Rev Dr Sam Wells - 04/04/2018
Thought for the Day
Good morning. I once asked a group of youth workers to suggest to me an eleventh commandment. One said, ‘Live the dream.’ I regret to say I laughed, because it sounded like such a cliché.
But one man did live the dream. He dreamt that his children would be judged not by the colour of their skin, but by the content of their character. For twelve years Martin Luther King led a movement that lived a dream. That led him finally to Memphis, Tennessee. There he described how God had allowed him to climb the mountain, and to look over. He said he’d seen the Promised Land. He realised he might not get there. Yet he believed that his people would indeed reach the Promised Land. The following day, at the age of 39, he was assassinated outside his motel room.
In the book of Deuteronomy Moses comes to the verge of the Promised Land, but he never gets to enter it. That fact becomes a symbol later in Israel’s memory for the way no one has any entitlement. Somehow salvation always remains just out of reach.

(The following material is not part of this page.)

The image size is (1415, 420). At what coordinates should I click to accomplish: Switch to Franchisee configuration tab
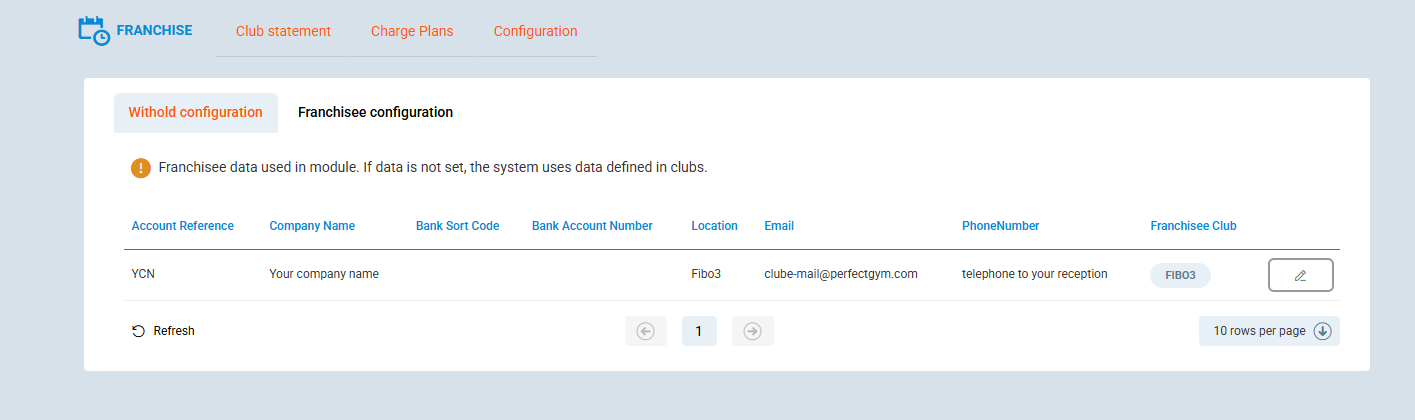coord(375,112)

There’s a lot of heartsearching on the fiftieth anniversary of Martin Luther King’s death about what’s sometimes called the failure of the success of the civil rights movement. In the seven years I lived in America, I saw just how much the MLK public holiday had domesticated King’s legacy, making his name an all-purpose acronym for liberation and justice. There has, of course, been the first black president. But I wonder whether the place of African Americans is really more cherished in the United States today than on the day King died. As long as some of her children walk in internal exile, it remains a question whether any of America’s people can call themselves truly free.
A number of years ago I saw a dream of my own unravel. I thought everything was going well and then watched as it all fell apart. I went to see my bishop. He said, ‘What was the worst thing about it?’ And I replied, ‘I think maybe for the first time in my life, I’d dared to dream.’ And I wept. He looked at me tenderly and said, ‘You’re going to need time – but you need to learn to dream again.’
Maybe that youth worker wasn’t as foolish as I supposed. Martin Luther King had a dream – of equality, justice and nonviolence. Something important in America died when he died. That makes today one of sadness as well as pride. But perhaps the best way to mark this anniversary and honour his legacy is to ensure his dream doesn’t remain just a dream – and instead, to live his dream, so that America, and the rest of us, may learn to dream again.